Please set down, word for word, the line that contains "Task: Switch to the Ergebnis tab" and every line after it to the end of the entries below, omitting the pictures.

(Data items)
-*-*-

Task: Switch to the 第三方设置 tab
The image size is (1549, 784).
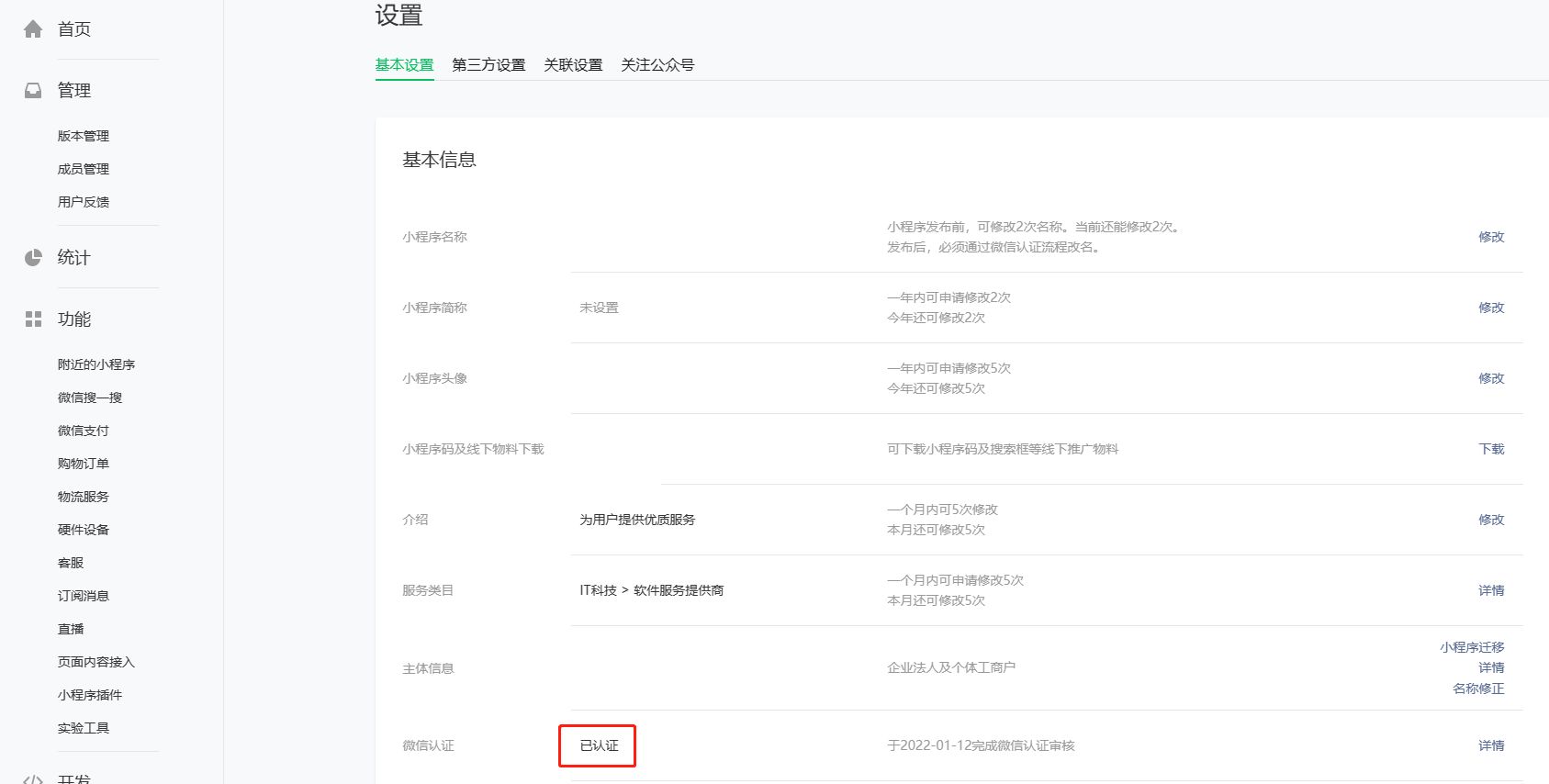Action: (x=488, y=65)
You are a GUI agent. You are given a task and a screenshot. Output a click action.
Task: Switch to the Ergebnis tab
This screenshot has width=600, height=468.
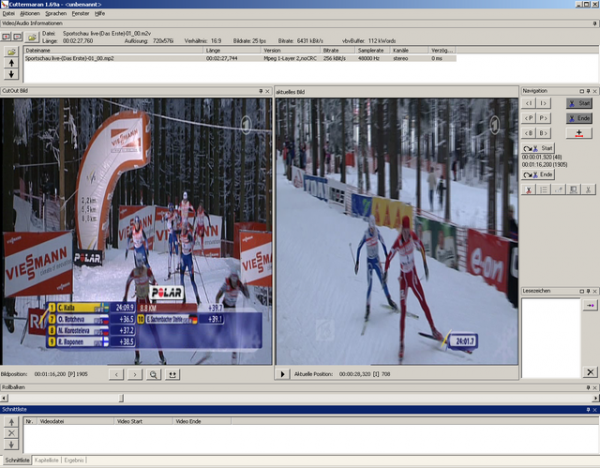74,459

-*-*-

Expected answer ▸
Task: Switch to the Ergebnis tab
This screenshot has width=600, height=468.
74,459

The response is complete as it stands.